Truth was, I had no frame of reference, because I never worried in my life. Not before nor after I married George. Another luxury. As a young woman, I never had the sense to worry. And once married to George, I didn’t have to because he was looking out for me. It’s what he wanted to do. Said it was his job.

Now I know what he was going through. And I was no help. Dang me. I think he just needed a listener, as I did, a nod of the head in understanding, someone to express his feelings to. It was easy enough to tell him to go to God, while thinking, "Leave me out of it."

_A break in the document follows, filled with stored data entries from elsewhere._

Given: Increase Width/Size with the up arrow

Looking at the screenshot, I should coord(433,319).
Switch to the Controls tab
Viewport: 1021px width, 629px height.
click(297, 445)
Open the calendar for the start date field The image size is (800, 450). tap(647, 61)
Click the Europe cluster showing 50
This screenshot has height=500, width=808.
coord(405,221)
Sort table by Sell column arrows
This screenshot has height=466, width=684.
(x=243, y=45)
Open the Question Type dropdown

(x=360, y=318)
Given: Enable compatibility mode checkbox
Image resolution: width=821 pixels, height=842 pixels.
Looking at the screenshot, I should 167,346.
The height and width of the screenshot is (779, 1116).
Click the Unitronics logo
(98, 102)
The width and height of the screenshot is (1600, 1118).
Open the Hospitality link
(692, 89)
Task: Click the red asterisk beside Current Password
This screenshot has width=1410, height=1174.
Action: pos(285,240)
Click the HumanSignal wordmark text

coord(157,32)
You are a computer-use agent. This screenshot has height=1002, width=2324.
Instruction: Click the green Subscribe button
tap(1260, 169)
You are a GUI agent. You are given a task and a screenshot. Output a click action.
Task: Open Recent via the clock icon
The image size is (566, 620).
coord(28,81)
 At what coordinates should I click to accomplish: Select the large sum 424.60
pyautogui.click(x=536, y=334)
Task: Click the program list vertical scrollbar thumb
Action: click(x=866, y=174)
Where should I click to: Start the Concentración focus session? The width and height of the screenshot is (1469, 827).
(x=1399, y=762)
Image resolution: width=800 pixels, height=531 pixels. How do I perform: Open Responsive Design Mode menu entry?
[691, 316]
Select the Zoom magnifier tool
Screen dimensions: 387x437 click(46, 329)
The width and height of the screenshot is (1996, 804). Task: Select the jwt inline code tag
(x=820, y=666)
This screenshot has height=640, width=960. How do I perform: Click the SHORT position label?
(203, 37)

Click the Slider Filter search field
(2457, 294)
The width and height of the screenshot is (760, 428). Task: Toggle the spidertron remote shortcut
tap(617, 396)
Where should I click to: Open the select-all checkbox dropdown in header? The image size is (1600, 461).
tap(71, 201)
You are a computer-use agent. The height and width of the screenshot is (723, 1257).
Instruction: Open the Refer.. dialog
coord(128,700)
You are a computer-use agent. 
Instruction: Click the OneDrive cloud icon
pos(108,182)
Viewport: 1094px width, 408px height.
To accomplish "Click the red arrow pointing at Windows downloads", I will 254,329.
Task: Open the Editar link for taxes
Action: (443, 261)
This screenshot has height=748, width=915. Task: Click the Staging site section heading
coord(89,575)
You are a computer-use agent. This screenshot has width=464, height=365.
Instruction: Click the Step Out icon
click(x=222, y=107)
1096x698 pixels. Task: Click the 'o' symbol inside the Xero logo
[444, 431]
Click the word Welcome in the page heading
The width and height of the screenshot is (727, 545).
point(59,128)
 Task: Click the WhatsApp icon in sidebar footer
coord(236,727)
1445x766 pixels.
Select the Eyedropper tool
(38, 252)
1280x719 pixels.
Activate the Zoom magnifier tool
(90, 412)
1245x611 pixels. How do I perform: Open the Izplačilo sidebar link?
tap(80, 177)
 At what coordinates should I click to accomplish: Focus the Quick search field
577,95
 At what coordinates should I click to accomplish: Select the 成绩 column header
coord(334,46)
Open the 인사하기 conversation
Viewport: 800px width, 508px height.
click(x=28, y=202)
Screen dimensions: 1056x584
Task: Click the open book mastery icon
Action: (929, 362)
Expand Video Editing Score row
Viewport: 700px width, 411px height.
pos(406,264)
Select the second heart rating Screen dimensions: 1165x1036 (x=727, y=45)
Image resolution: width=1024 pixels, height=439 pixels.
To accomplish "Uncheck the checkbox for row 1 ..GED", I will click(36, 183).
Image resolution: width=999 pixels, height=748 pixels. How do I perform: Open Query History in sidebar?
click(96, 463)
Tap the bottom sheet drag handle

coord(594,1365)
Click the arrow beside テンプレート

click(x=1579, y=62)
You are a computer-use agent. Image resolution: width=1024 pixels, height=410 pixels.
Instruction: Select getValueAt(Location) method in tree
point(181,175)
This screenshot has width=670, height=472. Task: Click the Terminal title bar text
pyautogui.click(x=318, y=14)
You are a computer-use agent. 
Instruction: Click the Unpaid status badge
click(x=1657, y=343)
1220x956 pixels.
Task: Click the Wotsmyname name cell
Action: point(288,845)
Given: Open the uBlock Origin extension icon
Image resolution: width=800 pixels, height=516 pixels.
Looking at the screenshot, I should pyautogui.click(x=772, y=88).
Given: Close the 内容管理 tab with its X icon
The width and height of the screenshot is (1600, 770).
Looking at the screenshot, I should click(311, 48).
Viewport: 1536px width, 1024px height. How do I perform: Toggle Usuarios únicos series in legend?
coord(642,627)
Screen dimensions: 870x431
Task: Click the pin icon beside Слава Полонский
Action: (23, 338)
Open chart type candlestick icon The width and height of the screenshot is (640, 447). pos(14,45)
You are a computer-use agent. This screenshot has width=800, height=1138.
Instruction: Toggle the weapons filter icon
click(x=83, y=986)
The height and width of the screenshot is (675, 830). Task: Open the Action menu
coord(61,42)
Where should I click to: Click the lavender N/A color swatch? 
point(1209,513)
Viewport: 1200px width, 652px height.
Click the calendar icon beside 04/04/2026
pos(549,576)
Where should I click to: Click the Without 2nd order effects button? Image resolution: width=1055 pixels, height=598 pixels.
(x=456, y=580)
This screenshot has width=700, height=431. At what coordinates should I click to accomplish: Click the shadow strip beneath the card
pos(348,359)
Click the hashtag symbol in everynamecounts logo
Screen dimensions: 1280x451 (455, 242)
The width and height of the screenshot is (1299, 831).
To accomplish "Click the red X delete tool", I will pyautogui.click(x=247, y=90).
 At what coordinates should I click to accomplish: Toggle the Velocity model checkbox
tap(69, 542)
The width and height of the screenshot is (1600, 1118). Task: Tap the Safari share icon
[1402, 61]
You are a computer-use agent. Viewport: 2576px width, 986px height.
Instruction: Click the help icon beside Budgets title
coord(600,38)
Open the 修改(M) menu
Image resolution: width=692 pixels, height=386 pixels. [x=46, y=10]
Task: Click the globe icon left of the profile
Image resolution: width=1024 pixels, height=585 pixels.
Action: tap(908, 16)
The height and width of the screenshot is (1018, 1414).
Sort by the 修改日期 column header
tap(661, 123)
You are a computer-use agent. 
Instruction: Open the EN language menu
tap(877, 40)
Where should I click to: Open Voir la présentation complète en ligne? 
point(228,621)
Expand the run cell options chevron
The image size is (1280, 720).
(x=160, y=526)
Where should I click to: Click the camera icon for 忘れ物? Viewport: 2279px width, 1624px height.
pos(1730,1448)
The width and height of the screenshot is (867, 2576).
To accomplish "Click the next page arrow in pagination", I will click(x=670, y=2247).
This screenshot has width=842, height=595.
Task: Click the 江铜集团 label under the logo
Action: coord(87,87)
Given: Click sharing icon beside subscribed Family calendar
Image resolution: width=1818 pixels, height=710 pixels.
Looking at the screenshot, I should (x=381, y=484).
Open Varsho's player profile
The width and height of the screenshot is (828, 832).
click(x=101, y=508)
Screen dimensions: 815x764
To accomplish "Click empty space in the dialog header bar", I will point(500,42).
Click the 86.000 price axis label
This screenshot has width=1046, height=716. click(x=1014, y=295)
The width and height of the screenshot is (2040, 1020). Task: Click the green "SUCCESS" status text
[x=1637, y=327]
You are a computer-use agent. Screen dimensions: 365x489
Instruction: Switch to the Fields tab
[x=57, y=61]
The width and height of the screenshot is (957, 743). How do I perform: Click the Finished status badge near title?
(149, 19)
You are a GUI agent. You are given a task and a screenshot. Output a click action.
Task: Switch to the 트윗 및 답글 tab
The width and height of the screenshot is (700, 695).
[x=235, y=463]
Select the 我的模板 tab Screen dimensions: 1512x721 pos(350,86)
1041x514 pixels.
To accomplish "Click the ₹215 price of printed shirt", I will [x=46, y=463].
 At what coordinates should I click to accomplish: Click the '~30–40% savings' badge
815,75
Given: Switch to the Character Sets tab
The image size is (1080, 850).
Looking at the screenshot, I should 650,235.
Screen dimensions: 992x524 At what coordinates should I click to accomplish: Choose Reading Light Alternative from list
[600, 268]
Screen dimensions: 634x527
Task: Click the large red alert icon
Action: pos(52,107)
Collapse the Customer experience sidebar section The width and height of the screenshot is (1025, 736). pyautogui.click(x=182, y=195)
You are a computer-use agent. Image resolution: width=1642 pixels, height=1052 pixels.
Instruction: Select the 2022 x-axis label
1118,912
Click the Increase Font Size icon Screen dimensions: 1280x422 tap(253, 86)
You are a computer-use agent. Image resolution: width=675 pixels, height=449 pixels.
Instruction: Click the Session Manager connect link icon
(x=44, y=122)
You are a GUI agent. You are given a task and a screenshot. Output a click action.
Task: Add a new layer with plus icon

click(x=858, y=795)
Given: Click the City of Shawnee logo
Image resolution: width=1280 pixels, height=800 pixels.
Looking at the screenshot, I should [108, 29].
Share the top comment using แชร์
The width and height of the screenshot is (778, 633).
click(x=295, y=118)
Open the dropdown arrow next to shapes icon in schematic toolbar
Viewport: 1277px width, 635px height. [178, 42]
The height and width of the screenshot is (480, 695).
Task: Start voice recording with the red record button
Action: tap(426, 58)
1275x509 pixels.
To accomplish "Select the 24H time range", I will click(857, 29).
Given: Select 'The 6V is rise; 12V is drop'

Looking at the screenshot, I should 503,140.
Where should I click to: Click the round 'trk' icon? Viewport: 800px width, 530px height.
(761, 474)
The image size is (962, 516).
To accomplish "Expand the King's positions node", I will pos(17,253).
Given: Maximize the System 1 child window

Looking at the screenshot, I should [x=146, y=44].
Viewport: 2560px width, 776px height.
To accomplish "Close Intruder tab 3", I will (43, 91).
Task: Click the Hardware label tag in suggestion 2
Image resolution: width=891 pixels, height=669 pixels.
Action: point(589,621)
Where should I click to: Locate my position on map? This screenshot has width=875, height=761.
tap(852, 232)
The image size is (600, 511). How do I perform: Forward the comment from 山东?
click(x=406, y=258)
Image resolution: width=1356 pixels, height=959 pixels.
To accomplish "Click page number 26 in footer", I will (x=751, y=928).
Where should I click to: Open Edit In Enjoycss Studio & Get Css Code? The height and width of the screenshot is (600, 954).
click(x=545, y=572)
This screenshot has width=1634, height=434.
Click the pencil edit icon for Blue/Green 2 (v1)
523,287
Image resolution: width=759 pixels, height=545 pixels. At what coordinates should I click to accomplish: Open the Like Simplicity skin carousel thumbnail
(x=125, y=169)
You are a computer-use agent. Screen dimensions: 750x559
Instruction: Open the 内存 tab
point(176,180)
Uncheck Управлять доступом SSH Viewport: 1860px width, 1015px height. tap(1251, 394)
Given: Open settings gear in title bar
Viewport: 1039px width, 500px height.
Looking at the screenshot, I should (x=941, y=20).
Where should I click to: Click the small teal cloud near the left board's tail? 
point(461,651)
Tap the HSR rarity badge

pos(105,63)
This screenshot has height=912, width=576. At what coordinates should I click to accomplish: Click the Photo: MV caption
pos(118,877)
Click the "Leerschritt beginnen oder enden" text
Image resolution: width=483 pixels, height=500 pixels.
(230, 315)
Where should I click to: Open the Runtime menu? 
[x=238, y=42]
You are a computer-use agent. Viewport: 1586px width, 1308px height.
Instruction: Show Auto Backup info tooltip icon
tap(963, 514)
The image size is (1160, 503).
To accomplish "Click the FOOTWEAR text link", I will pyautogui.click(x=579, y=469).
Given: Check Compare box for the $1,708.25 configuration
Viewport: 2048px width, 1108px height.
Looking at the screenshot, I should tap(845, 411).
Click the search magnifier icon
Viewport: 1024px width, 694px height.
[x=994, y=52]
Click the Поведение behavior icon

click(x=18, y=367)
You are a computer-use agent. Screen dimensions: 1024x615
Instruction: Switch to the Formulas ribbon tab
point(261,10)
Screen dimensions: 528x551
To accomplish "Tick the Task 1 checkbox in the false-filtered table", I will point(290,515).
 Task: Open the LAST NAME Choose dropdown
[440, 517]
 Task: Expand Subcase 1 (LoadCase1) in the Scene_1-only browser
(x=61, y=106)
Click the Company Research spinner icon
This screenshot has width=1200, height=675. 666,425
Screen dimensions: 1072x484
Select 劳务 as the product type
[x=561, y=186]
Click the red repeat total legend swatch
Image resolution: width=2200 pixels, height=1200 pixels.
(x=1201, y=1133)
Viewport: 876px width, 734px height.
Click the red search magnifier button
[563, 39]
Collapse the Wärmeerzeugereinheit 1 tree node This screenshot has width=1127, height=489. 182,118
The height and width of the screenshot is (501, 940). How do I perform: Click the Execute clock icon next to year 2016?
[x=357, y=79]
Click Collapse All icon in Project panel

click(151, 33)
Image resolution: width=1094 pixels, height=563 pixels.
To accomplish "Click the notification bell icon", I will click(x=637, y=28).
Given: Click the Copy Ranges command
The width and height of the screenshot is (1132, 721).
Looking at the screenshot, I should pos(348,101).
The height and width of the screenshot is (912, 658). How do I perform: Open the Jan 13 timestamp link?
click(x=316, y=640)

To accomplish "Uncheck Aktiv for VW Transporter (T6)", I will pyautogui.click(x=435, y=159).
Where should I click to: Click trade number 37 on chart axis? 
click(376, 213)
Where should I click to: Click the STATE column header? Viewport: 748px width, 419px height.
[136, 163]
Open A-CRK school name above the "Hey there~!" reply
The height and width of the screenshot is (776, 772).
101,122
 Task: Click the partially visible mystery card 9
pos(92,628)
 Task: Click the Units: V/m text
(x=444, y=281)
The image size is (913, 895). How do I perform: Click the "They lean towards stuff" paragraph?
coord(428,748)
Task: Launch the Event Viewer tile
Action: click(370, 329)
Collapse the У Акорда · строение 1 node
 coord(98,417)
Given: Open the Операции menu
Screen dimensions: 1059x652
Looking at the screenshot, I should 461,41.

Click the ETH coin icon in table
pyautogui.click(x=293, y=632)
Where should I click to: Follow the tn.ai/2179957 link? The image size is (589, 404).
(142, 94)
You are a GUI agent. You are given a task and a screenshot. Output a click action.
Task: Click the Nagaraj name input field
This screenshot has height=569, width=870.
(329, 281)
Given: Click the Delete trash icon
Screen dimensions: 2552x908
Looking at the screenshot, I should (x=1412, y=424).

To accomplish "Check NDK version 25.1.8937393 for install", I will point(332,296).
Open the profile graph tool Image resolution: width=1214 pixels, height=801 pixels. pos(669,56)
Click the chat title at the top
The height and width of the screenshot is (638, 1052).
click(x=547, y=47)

I’m a little ashamed of myself, because I knew what I was doing, but I couldn’t listen. Well, look at me now. I trust God, and I still get fearful. I know His word; I lean on His word, yet I, too, worry. I brushed my husband off rather than give him the time he needed to share his fears, worries, concerns. Why? Because I had no frame of reference.

I do now. Lesson learned, albeit, a little late.

1 comment:

  1. Being heard and hence known, is one of our greatest gifts one to another. Lessons learned are NEVER to late.